Requirements >> Format the entries from the line with "The height and" to the line with "click(x=225, y=46)" as a two-column CSV titled request and answer. Make one row per entry, and quote each field with line breaks replaced by spaces.

Material provided >>
* * * *
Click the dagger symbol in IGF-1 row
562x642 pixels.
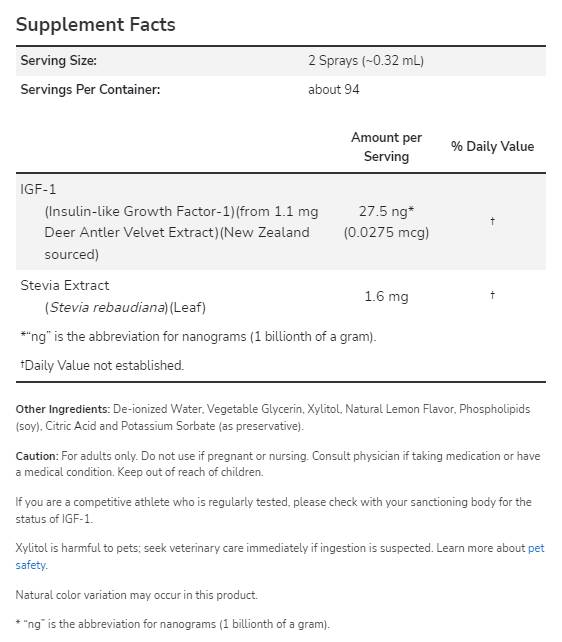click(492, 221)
* * * *
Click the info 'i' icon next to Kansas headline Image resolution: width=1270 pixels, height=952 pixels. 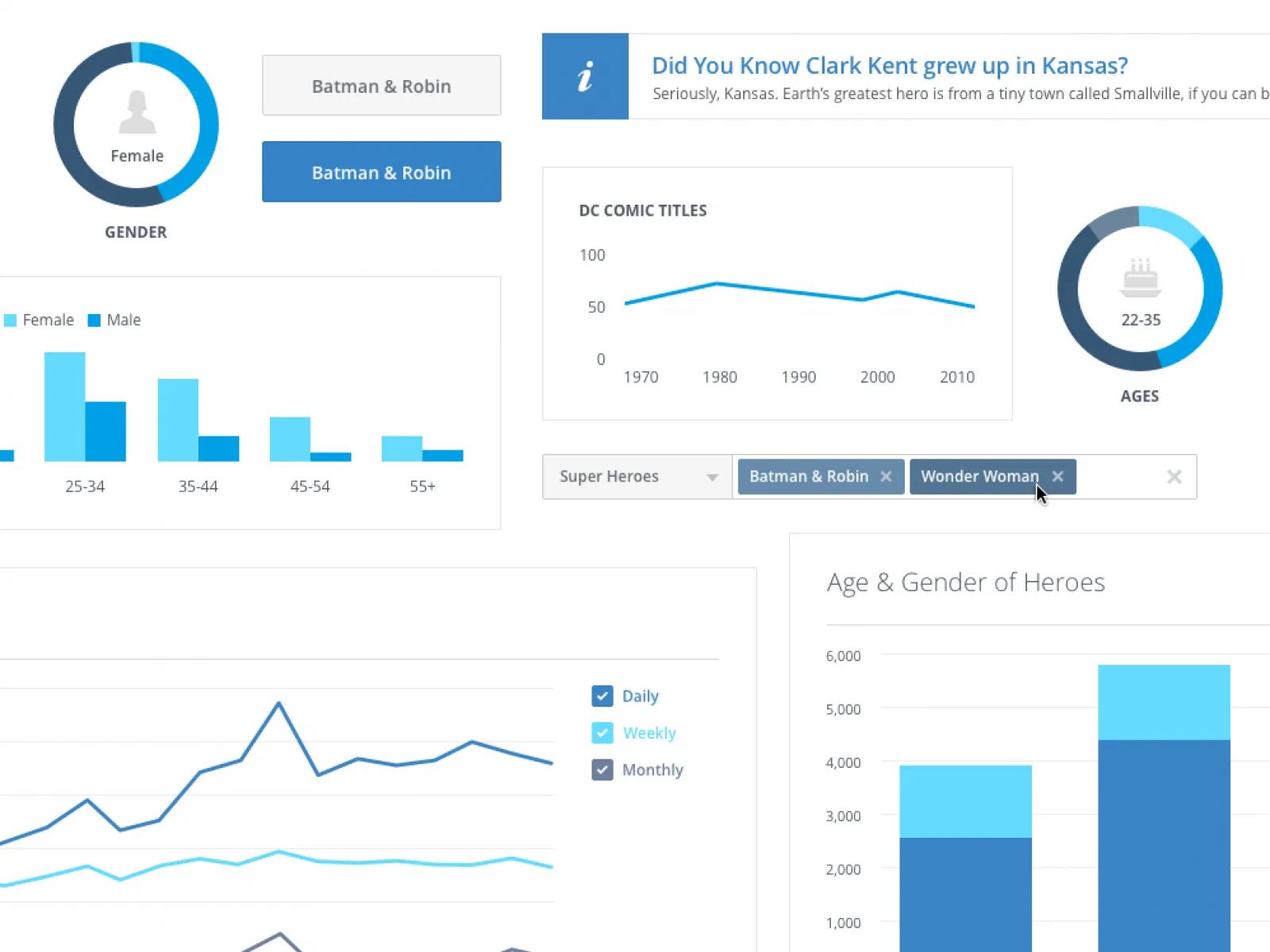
* * * *
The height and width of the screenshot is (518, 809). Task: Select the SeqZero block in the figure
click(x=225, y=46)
* * * *
Full output >>
request,answer
"The height and width of the screenshot is (518, 809). Task: Select the SeqZero block in the figure","click(x=225, y=46)"